§ Problem statement
Your output should be the line with "Task: Click the 利用日＆パッケージを選択 heading" and all following lines of the data below, through the end, repeated exactly.

§ Data in this exercise
^^^^^^^^

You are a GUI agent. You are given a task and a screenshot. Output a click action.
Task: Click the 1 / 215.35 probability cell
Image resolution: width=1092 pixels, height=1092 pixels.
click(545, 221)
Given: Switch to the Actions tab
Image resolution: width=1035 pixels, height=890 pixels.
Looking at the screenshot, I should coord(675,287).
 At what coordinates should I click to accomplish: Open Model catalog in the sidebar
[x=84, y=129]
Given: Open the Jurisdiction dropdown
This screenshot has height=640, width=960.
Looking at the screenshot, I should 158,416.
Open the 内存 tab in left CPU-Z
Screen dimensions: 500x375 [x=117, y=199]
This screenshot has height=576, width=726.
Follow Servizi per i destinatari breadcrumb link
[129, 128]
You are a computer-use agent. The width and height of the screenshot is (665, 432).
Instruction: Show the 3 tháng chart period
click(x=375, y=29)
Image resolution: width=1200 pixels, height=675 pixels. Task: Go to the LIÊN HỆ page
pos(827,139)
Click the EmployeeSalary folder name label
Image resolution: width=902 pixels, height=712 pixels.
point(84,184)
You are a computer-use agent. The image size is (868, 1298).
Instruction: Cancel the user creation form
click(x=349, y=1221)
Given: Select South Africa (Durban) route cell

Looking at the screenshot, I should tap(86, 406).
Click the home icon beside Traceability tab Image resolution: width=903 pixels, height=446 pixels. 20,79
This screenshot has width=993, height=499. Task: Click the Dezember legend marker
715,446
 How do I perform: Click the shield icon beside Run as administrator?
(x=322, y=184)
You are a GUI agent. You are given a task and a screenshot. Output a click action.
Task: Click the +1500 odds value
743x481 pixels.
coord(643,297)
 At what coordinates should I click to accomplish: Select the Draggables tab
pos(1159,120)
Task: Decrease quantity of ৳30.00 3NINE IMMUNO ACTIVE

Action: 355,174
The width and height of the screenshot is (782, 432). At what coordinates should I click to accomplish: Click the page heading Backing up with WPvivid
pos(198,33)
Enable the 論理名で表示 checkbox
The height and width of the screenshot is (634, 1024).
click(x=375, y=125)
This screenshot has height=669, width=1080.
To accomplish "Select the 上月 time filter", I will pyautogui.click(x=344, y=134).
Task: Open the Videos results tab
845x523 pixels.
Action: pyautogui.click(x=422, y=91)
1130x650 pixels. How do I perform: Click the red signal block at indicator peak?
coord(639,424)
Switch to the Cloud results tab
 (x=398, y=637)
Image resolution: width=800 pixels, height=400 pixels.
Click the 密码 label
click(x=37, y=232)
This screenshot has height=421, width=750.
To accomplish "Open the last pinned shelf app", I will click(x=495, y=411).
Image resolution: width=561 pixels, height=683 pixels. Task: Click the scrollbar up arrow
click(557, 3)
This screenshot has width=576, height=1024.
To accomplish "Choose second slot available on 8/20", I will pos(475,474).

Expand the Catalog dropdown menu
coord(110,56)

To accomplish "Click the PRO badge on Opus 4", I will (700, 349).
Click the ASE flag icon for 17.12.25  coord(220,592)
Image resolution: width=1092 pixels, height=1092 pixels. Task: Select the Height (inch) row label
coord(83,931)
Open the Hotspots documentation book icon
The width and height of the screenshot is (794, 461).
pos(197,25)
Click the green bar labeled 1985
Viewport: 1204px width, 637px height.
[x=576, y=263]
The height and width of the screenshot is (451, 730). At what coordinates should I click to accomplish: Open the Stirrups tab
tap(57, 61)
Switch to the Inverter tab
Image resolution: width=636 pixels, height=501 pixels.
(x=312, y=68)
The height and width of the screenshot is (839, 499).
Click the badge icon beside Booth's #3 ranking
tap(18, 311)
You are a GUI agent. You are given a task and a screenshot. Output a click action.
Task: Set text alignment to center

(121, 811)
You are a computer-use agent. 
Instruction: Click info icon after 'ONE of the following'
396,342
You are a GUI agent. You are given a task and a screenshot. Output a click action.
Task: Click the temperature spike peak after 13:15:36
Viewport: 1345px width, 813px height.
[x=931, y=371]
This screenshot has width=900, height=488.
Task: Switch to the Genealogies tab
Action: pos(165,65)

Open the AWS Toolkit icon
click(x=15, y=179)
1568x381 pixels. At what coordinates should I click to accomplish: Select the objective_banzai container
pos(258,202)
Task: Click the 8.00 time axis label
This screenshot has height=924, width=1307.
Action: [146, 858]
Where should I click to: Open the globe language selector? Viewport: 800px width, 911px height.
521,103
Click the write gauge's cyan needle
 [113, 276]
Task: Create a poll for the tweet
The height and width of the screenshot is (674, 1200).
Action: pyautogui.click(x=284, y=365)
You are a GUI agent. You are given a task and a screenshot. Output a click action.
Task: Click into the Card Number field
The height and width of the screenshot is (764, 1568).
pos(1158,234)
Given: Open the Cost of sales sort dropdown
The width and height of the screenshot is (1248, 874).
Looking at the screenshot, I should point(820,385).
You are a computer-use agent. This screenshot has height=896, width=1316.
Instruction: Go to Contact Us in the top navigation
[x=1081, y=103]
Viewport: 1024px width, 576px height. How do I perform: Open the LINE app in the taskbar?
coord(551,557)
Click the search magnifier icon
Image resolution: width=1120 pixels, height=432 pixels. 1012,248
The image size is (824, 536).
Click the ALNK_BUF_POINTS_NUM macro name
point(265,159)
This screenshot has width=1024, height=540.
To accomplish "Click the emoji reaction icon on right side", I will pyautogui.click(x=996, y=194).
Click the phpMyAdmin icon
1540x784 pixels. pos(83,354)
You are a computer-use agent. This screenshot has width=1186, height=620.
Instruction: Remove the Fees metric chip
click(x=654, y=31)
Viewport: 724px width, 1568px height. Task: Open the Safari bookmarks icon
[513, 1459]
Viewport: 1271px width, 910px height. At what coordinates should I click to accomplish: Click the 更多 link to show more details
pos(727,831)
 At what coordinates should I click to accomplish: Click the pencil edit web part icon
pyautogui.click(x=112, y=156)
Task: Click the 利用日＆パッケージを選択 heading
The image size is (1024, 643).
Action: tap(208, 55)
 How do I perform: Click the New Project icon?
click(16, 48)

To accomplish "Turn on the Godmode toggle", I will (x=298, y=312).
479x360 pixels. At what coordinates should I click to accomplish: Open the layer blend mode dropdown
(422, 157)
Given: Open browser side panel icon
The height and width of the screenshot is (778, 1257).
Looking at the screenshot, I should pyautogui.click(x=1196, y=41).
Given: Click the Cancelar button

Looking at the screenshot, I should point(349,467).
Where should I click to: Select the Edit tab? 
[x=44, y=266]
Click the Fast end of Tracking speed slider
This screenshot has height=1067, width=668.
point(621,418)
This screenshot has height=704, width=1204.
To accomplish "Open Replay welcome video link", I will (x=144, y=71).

^^^^^^^^

§ Solution to this exercise
Task: Click the 利用日＆パッケージを選択 heading
The image size is (1024, 643).
Action: tap(208, 55)
 How do I perform: Click the New Project icon?
click(16, 48)

To accomplish "Turn on the Godmode toggle", I will (x=298, y=312).
479x360 pixels. At what coordinates should I click to accomplish: Open the layer blend mode dropdown
(422, 157)
Given: Open browser side panel icon
The height and width of the screenshot is (778, 1257).
Looking at the screenshot, I should pyautogui.click(x=1196, y=41).
Given: Click the Cancelar button

Looking at the screenshot, I should point(349,467).
Where should I click to: Select the Edit tab? 
[x=44, y=266]
Click the Fast end of Tracking speed slider
This screenshot has height=1067, width=668.
point(621,418)
This screenshot has height=704, width=1204.
To accomplish "Open Replay welcome video link", I will (x=144, y=71).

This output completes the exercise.